Conference season is here again. Romance Writer's of America's National Conference is getting underway, along with chapter conferences of all sorts. (I don't know about other genres, though, since I write strictly romance, so this will all be in relation to romance-writing.)
Conferences can be expensive - the fee, hotel, minibar, regular bar - which is why I've yet to go to National. They can also be overwhelming (another reason.) As for whether or not they are worth it, all I can say is that it depends on what they offer and what you're looking for as a writer.
I would never say RWA's National is one to begin with - it's far too huge and newbies might get lost in the crowds. But that is only my opinion - and one of the reasons why I've yet to attend National. Someday.
It's probably best to start a little closer to home. My local RWA chapter does a conference every October.
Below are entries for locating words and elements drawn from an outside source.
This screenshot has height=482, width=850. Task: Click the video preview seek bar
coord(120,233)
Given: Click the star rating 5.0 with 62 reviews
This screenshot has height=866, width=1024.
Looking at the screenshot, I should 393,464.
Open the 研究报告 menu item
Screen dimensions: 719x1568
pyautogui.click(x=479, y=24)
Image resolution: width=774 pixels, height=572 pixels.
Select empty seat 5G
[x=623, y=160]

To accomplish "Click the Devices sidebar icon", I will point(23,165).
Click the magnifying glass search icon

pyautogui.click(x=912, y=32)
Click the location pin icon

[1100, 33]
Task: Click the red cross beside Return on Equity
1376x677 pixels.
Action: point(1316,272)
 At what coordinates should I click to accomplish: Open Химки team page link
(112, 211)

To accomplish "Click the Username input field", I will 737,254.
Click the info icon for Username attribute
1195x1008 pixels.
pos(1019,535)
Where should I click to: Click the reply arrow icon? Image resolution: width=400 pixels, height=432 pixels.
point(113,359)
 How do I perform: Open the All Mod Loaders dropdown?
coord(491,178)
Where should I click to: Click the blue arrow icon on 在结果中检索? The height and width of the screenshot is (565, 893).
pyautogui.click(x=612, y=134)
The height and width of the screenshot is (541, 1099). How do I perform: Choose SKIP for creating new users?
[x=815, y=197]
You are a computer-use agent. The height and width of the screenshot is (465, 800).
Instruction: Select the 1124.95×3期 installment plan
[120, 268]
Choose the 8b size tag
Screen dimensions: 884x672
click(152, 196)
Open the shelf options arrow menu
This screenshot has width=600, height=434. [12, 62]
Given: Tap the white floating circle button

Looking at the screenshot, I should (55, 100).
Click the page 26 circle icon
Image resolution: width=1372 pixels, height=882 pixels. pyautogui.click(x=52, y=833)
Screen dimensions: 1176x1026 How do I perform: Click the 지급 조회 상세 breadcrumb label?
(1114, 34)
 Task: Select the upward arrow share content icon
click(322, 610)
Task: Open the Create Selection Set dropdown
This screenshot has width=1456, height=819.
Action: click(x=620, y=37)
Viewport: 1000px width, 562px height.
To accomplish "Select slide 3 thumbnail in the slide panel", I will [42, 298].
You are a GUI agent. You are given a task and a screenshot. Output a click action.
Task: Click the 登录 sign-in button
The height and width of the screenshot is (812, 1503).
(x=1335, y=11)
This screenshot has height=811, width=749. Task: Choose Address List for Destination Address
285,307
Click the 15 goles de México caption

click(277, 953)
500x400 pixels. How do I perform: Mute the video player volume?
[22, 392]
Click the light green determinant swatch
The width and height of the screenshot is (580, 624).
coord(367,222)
I attended my first such conference last year. My expectations were low and what I hoped to get out of it was simple. I wanted to learn about my sub-genre (historical) and pertinent information regarding it, such as research tips, how to avoid anachronisms, that sort of thing. I also wanted to meet with an editor or an agent. That was it.
It was a little overwhelming at first, as I tend to keep to myself, especially in crowds. There were a ton of people there (it's a fairly well-known conference and highly respected, from what I gather.) There were workshops pertaining to almost every step of the journey from first draft to publication. So I admit, I didn't put as much into it as I could have, and as I will this year. Since I knew that going in, I still considered it a success. I walked away with a request from an editor, so it was all good.
There are a few things to keep in mind when it comes to attending conferences that I've picked up from other places. It isn't a comprehensive list, but a few pointers:
1. Dress comfortably. Think business casual. Jeans are okay if you pair them with anything other than a tee shirt. Nothing skimpy. Take a sweater, since, depending on the season, the air might be on and it tends to get cold. Wear comfortable shoes, but nothing sloppy. The ratty old sneakers? Leave them home.
2. Don't pitch a work that isn't completely finished, polished, and ready to go. If it isn't finished, or you're still revising, don't pitch that one, pick one that's finished. You don't want to get a request for a full and have to dash off the second half. Trust me, an editor or agent will probably know and you might shoot yourself in the foot. If you don't have a finished project, you're taking a slot that someone with a finished project could use, and in essence, wasting everyone's time.
3. Don't use too much garlic. It sounds silly, but you really don't want an editor or agent to remember you as the person with the breath that smelled like an old mop. Use a mint if your mouth gets dry, which it might if you tend to get nervous. A face to face pitch can be nervewracking. I think a bottle of water to sip would be okay, too.
4. Don't bring the manuscript you plan on pitching. Don't offer it up right then and there, if you ignore that one. Editors and agents don't want to lug a carton of paper with them when they leave. Respect that.
5. Rehearse your pitch. It's okay to use a cheat sheet if you're afraid of blanking out, but keep it simple. Hero, heroine, villian, plot, conflict, resolution. Or something to that effect. You'll probably only have 10-15 minutes, make the most of it.
6. Don't stalk. Don't follow an editor or agent in to the mens' room or ladies' room to talk about your book. Don't corner them in an elevator and, for the love of God, do not follow them to their hotel room. You're more likely to get arrested than a request for a partial/full.
7. Don't drink too much. Again, do you want to be remembered as the writer slurring your words while drooling all over your Dream Agent or Editor? No. A drink or two to relax is fine, but space them apart, eat something, and know when to say when.
8. Relax. Agents and editors are people, too. They understand you are nervous and they expect that. If your pitch isn't dead on, or you stumble over something, they won't hold it against you if they are interested in your work.
9. Don't try to do it all. There are so many workshops offered and you might have an interest in every one, but it's impossible to do it all. Go to what you think you'll benefit from the most. You'll get your money's worth and you won't forget half of what you tried to cram in during those two (or however many) days. Remember, there's always next year.
You get out of a conference what you put into it. Remember why you're there, what you hoped to accomplish, and what you took away from it.